Material for this exercise:

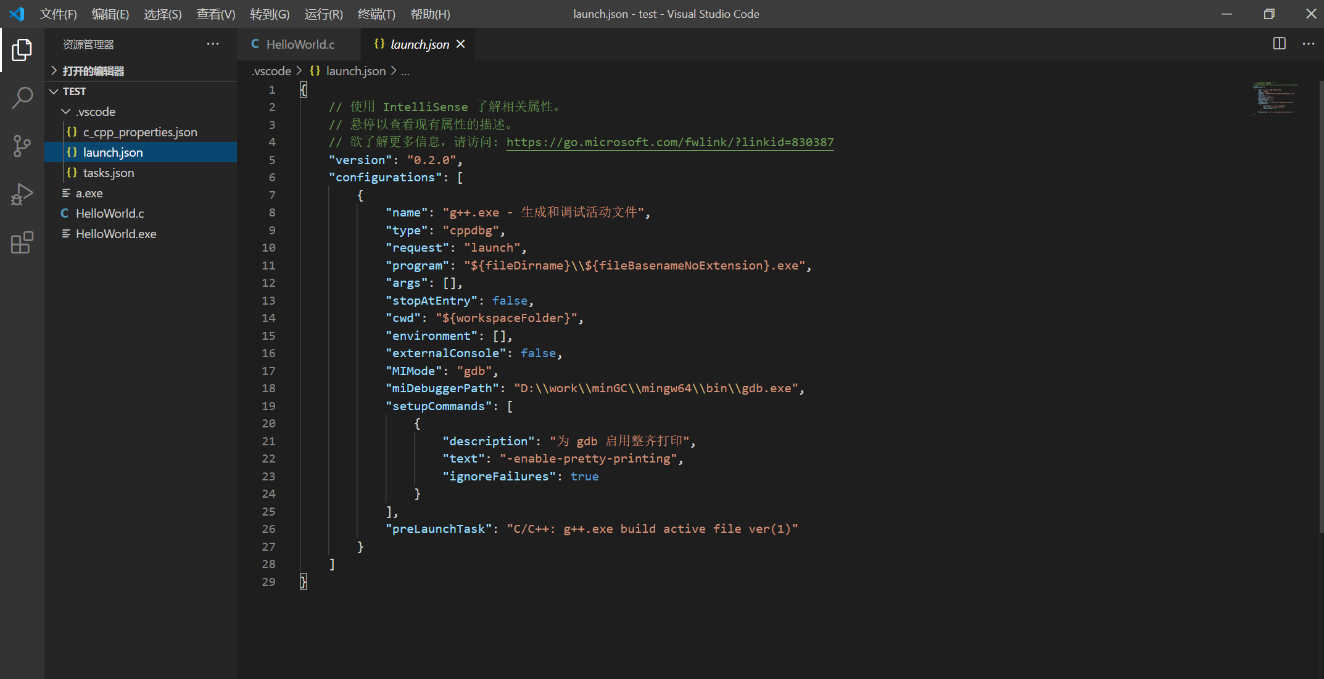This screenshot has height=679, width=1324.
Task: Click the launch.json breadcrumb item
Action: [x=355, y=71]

--

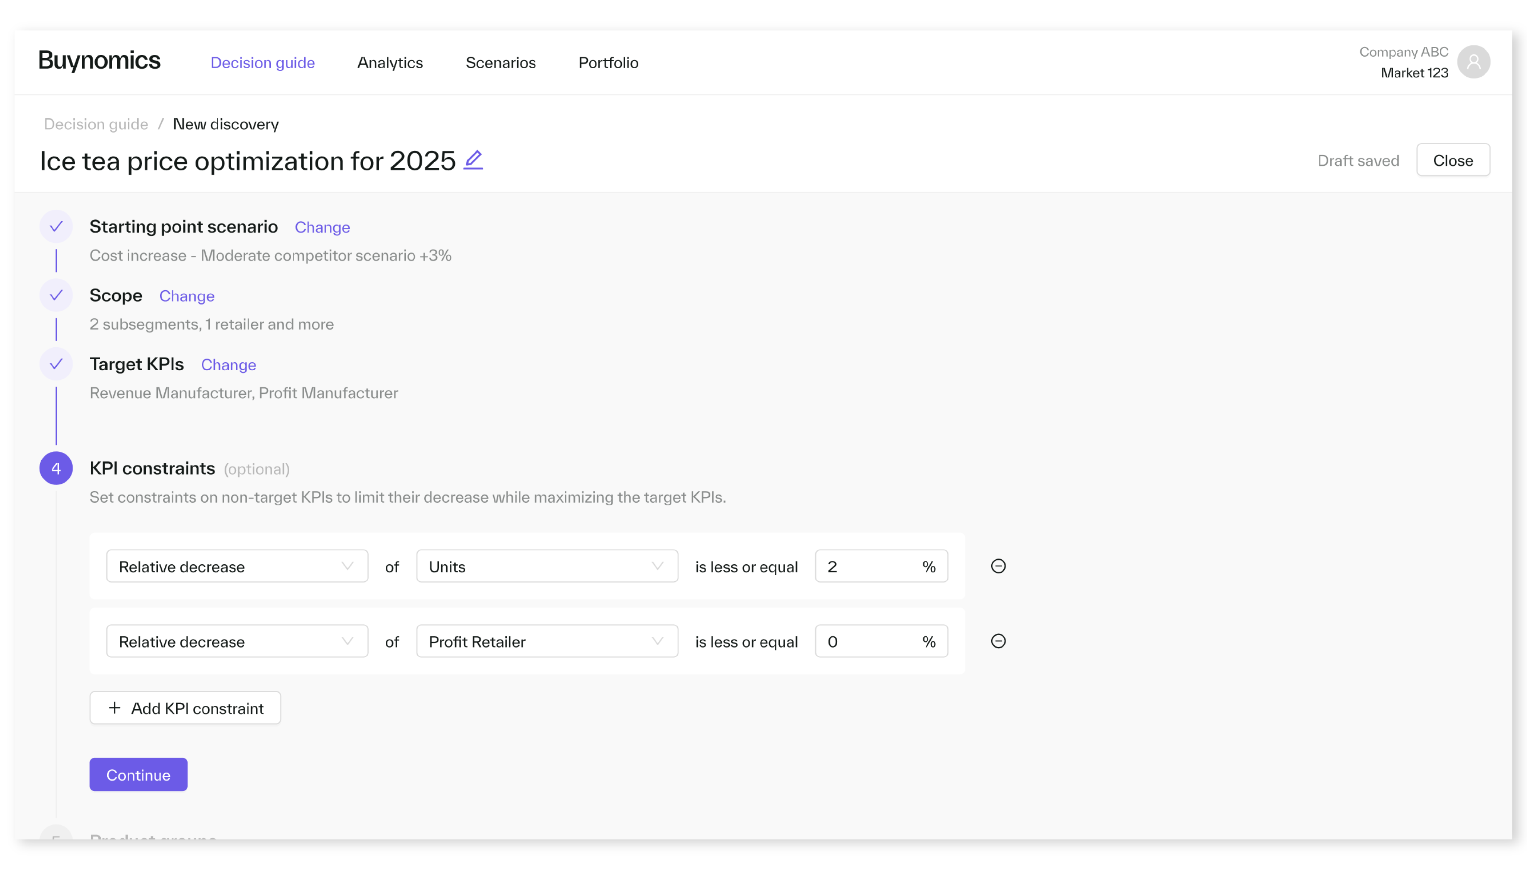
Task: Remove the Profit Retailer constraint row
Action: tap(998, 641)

* * *

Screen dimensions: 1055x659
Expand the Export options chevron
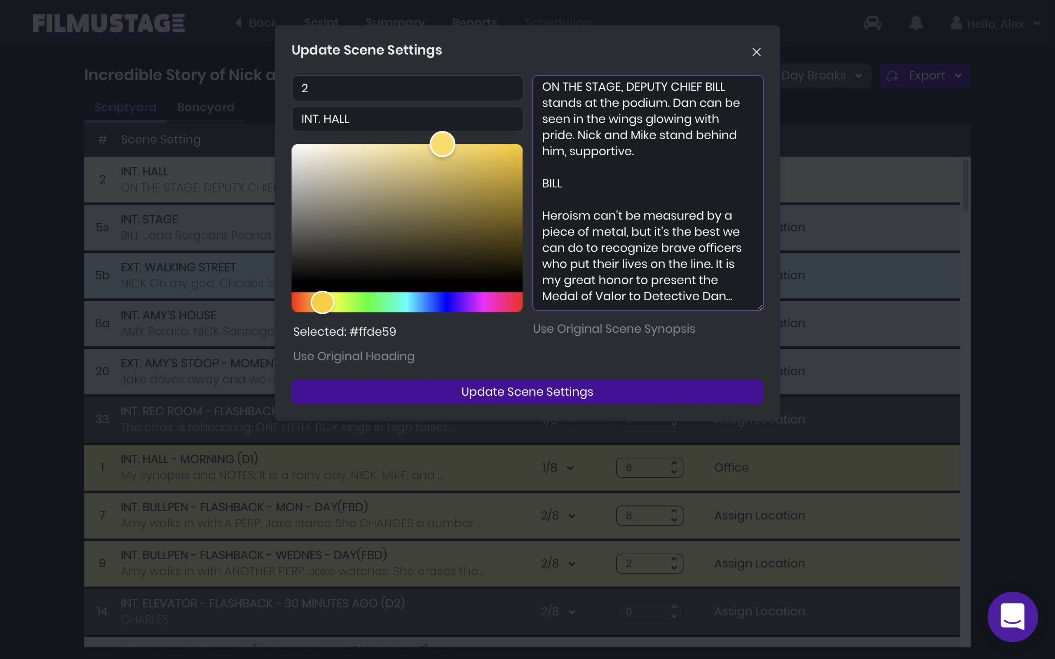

Task requirements:
After locating the line holding "Screen dimensions: 1055x659" above, output exactly that line and every line after it through the line holding "Expand the Export options chevron". Include nothing else.

Solution to the problem:
Screen dimensions: 1055x659
Expand the Export options chevron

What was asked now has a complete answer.